Over the past few weeks at a number of events and speaking engagements I’ve found myself talking about the multifaceted benefits of Data Profiling from the perspectives of:
- Complying with EU Data Protection regulations
- Ensuring Data Migrations actually succeed
- Enabling timely reporting of Regulatory risks
My mantra in these contexts seems to be distilling down to two bald statements:
- It’s the Information, Stupid.
- Profile early, profile often.
But what do I mean by “Data Profiling”? For the purposes of these conversations, I defined “Data Profiling” as being the analysis of the structure and content of  a data set against some pre-defined business rules and expectations. For example, we may want to know how many (or what percentage) of records in a data set are missing key data, or how many have inconsistencies in the data, or how many potential duplicates  there are in the data.
Why is this of benefit? While a journey of a 1000 miles starts with a single step, that journey must start from somewhere and be headed somewhere. The destination is encapsulated in the expected business rule outcomes and expectations. These outcomes and expectations are often defined by external factors such as Regulatory requirements (e.g. the need to keep information up to date under EU Data Protection principles, or the need to track bank accounts of minors in AML processes) or the strategic objectives of the organisation.
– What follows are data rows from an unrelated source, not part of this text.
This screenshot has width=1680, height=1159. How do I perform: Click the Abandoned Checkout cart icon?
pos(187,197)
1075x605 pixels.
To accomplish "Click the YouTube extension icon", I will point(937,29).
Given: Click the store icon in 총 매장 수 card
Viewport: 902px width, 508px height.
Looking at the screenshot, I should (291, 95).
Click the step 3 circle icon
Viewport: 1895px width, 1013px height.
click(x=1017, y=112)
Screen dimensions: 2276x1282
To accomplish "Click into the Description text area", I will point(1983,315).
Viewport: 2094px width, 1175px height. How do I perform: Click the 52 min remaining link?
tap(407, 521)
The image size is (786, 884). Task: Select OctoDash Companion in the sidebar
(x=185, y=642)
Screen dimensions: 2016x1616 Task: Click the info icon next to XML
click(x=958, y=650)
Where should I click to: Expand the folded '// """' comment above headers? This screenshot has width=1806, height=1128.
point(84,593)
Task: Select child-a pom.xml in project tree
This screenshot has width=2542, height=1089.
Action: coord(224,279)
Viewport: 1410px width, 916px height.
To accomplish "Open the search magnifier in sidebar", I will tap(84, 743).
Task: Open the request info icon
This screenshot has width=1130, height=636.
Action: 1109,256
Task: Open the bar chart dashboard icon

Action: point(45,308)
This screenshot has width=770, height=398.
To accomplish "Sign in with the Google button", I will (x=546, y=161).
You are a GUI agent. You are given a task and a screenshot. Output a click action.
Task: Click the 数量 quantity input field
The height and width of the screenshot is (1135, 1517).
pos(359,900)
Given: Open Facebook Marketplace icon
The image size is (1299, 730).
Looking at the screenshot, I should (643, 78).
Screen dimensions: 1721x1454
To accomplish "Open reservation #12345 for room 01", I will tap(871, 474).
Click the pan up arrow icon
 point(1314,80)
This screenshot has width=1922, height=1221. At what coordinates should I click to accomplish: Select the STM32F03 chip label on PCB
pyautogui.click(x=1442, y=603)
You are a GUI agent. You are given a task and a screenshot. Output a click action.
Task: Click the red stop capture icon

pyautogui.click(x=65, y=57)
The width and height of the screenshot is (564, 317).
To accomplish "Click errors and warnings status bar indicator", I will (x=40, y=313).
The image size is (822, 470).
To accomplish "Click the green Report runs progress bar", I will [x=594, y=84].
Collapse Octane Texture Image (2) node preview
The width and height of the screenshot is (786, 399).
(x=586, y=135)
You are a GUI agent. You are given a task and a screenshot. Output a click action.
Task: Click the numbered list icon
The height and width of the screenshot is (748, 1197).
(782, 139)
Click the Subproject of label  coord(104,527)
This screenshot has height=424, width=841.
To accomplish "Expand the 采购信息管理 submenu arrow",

The starting point is, therefore, a snapshot of how close you are (or how far you are) from your destination.
In my conversations, I advised people (none of whom were overly familiar with Information Quality principles or tools) that they should consider investing in a tool that allows them to build and edit and maintain Data Profiling rules and run them automatically. Regular Information Quality geeks will probably guess that the next thing I told them was about  how the profile snapshots could provide a very clear dashboard of how things are in the State of Data in their organisations.
Just as, when we are embarking on our journey of 1000 miles, it makes sense for us to regularly check our map against the landmarks to make sure we are heading in the right direction. The alternative is to meander down cul de sacs and dead end trails. Which equates in Information Management terms to wasted investment and scrap and rework. So, profile early and profile often seems to be a good philosophy to live by.
By applying  business rules that relate to your regulatory compliance, risk management, or data migration objectives, you can make Information Quality directly relevant to the goals of the organisation, increasing the likelihood of any changes you bring in becoming “part of the way things get done around here” rather than “yet another darned thing we have to do”.  Quality for the sake of quality was a luxury even in the pre-recession period. In today’s economy it is more important than ever to demonstrate clear value.
And that is the real profoundity of profiling. Without it you can’t actually know the true value of your Information Asset or determine if your current course of action might turn your Asset into a Liability.
It’s the Information, Stupid. So Profile Early and Profile Often.